*** Begin section ***

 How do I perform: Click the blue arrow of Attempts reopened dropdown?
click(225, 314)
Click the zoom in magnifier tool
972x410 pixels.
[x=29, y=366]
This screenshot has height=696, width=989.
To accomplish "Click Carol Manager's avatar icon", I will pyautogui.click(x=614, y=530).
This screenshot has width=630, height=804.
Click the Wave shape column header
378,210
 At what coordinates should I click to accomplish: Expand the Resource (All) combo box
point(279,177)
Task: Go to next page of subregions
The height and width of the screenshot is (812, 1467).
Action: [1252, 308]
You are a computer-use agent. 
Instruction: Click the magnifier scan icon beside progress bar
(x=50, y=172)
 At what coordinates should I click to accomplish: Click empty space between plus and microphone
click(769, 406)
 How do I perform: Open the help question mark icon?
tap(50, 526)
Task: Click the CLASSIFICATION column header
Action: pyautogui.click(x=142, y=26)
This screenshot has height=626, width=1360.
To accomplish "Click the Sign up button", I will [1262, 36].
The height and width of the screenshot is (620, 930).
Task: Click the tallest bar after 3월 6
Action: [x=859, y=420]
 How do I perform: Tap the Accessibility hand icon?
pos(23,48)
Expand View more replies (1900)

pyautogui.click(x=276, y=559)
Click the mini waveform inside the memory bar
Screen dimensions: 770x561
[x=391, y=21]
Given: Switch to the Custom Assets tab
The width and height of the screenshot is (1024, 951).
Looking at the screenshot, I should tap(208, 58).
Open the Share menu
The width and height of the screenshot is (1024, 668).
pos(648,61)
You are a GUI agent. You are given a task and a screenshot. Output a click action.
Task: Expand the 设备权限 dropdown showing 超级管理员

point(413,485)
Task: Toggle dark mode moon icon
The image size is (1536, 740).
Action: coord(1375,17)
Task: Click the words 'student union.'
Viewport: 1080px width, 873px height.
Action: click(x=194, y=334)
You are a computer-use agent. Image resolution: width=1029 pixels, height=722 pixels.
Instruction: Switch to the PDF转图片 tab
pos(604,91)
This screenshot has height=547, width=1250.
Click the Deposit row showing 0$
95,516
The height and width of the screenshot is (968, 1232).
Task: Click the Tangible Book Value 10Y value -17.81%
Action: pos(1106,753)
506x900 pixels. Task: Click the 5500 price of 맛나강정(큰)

*** End section ***

• Task directions
All records should be written out again exactly as given.

• Solution for this task
 How do I perform: Click the blue arrow of Attempts reopened dropdown?
click(225, 314)
Click the zoom in magnifier tool
972x410 pixels.
[x=29, y=366]
This screenshot has height=696, width=989.
To accomplish "Click Carol Manager's avatar icon", I will pyautogui.click(x=614, y=530).
This screenshot has width=630, height=804.
Click the Wave shape column header
378,210
 At what coordinates should I click to accomplish: Expand the Resource (All) combo box
point(279,177)
Task: Go to next page of subregions
The height and width of the screenshot is (812, 1467).
Action: [1252, 308]
You are a computer-use agent. 
Instruction: Click the magnifier scan icon beside progress bar
(x=50, y=172)
 At what coordinates should I click to accomplish: Click empty space between plus and microphone
click(769, 406)
 How do I perform: Open the help question mark icon?
tap(50, 526)
Task: Click the CLASSIFICATION column header
Action: pyautogui.click(x=142, y=26)
This screenshot has height=626, width=1360.
To accomplish "Click the Sign up button", I will [1262, 36].
The height and width of the screenshot is (620, 930).
Task: Click the tallest bar after 3월 6
Action: [x=859, y=420]
 How do I perform: Tap the Accessibility hand icon?
pos(23,48)
Expand View more replies (1900)

pyautogui.click(x=276, y=559)
Click the mini waveform inside the memory bar
Screen dimensions: 770x561
[x=391, y=21]
Given: Switch to the Custom Assets tab
The width and height of the screenshot is (1024, 951).
Looking at the screenshot, I should tap(208, 58).
Open the Share menu
The width and height of the screenshot is (1024, 668).
pos(648,61)
You are a GUI agent. You are given a task and a screenshot. Output a click action.
Task: Expand the 设备权限 dropdown showing 超级管理员

point(413,485)
Task: Toggle dark mode moon icon
The image size is (1536, 740).
Action: coord(1375,17)
Task: Click the words 'student union.'
Viewport: 1080px width, 873px height.
Action: click(x=194, y=334)
You are a computer-use agent. Image resolution: width=1029 pixels, height=722 pixels.
Instruction: Switch to the PDF转图片 tab
pos(604,91)
This screenshot has height=547, width=1250.
Click the Deposit row showing 0$
95,516
The height and width of the screenshot is (968, 1232).
Task: Click the Tangible Book Value 10Y value -17.81%
Action: pos(1106,753)
506x900 pixels. Task: Click the 5500 price of 맛나강정(큰)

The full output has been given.